Tanzania is expected to increase its rate of economic growth this year from last year's 7,3% and to get inflation below the average 2007 level of 7% by mid-2009, the finance minister said on Thursday.
In an economic survey presented to Parliament ahead of his 2008/09 fiscal budget speech, Mustafa Mkulo predicted the rate of growth would rise steadily in each year up to 2011.
"The economy will grow by 7,8% in 2008, 8,1% in 2009, 8,8% in 2010 and 9,2% in 2011," he said in the survey.
Mkulo said the East African country's GDP grew 7,1% in 2007, compared with 6,7% in 2006, led by telecommunications, financial services and construction.
"Inflation will be kept below 7% by the end of June 2009," he said. Average inflation in 2007 was 7%.
Mkulo's forecast comes at a time when high food and oil prices are eating into economies worldwide, and this could be a challenge to growth as it fuels high inflation.
"We expect inflation to stay above 5% largely due to high global oil prices," he said.

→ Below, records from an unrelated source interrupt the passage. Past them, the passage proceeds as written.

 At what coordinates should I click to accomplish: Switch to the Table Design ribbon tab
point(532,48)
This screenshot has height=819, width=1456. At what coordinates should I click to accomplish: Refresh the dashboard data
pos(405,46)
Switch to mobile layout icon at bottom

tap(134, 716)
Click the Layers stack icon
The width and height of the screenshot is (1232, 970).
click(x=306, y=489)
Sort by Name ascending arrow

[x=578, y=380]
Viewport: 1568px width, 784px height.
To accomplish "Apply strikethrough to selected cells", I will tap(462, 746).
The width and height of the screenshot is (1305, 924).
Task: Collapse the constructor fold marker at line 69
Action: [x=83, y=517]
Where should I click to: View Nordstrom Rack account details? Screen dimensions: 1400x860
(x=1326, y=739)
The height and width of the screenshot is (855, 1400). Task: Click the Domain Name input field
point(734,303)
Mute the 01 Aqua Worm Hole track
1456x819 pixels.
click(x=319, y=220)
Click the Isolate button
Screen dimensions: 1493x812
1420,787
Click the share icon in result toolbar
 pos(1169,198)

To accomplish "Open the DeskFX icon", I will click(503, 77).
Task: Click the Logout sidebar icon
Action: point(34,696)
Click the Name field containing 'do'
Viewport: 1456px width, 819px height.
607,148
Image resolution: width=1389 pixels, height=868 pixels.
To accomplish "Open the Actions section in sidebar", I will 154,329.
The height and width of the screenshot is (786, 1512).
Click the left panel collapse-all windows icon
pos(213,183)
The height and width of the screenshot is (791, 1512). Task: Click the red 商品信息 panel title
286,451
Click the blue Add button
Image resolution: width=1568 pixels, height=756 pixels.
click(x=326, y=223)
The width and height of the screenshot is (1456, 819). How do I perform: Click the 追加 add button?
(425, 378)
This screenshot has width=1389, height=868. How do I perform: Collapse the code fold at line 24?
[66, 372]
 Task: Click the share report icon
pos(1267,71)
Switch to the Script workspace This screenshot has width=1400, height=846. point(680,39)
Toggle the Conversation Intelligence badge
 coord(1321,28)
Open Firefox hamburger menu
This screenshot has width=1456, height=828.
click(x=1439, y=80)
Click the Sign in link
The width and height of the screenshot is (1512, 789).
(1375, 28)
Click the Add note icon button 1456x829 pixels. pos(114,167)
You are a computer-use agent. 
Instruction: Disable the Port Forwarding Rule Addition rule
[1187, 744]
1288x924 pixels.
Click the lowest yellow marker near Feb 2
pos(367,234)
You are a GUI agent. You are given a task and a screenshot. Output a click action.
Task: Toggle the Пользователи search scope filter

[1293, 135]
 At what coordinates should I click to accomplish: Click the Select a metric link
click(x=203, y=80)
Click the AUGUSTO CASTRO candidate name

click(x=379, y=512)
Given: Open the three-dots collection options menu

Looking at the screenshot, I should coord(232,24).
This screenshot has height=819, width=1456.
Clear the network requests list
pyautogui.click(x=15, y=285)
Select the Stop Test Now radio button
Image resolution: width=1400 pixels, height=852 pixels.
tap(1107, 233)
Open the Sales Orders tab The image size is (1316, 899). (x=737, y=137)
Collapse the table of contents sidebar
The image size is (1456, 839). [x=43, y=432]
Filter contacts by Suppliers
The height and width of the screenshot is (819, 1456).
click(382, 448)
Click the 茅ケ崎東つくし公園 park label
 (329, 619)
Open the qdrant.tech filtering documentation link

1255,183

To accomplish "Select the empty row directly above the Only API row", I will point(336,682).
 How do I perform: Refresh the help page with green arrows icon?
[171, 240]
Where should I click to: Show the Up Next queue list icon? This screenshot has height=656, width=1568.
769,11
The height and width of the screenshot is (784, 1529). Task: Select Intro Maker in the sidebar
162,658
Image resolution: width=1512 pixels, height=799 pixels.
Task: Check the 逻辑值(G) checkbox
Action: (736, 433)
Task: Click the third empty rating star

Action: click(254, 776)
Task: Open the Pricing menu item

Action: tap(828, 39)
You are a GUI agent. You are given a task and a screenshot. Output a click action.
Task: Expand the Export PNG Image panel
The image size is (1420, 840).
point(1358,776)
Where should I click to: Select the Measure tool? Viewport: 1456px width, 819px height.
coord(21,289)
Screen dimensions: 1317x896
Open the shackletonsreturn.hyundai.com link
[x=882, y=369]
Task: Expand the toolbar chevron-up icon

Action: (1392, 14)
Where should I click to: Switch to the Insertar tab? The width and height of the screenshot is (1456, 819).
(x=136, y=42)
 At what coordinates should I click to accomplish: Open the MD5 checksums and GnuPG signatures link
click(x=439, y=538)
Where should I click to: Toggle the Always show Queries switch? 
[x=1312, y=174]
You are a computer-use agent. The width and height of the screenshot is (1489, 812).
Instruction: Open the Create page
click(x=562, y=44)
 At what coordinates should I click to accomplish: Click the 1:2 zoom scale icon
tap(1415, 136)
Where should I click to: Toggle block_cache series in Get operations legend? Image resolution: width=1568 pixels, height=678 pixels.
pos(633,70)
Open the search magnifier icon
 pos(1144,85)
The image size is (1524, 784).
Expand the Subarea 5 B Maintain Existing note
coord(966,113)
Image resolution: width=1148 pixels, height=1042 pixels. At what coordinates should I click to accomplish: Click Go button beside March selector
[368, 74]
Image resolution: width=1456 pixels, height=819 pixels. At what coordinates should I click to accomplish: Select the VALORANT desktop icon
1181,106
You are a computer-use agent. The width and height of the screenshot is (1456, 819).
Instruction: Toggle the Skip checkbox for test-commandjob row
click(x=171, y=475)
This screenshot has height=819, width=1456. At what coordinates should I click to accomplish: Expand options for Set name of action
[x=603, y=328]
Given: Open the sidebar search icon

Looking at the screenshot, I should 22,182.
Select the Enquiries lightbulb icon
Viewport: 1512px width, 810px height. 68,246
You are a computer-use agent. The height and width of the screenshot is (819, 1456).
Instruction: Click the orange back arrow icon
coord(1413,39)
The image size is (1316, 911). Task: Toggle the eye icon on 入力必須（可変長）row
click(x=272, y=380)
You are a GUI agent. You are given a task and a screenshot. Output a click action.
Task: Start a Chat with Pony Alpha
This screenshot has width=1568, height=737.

The government had targeted average inflation at below 4,5% by the end of the current fiscal year. It will be at 7% in 2008/09, Mkulo said, adding that average inflation stood at 7% in 2007, compared with 7,3% in 2006.
Annual inflation stood at 9,7% in April, up slightly from 9% in March and 6,1% last April, according to figures from the National Bureau of Statistics.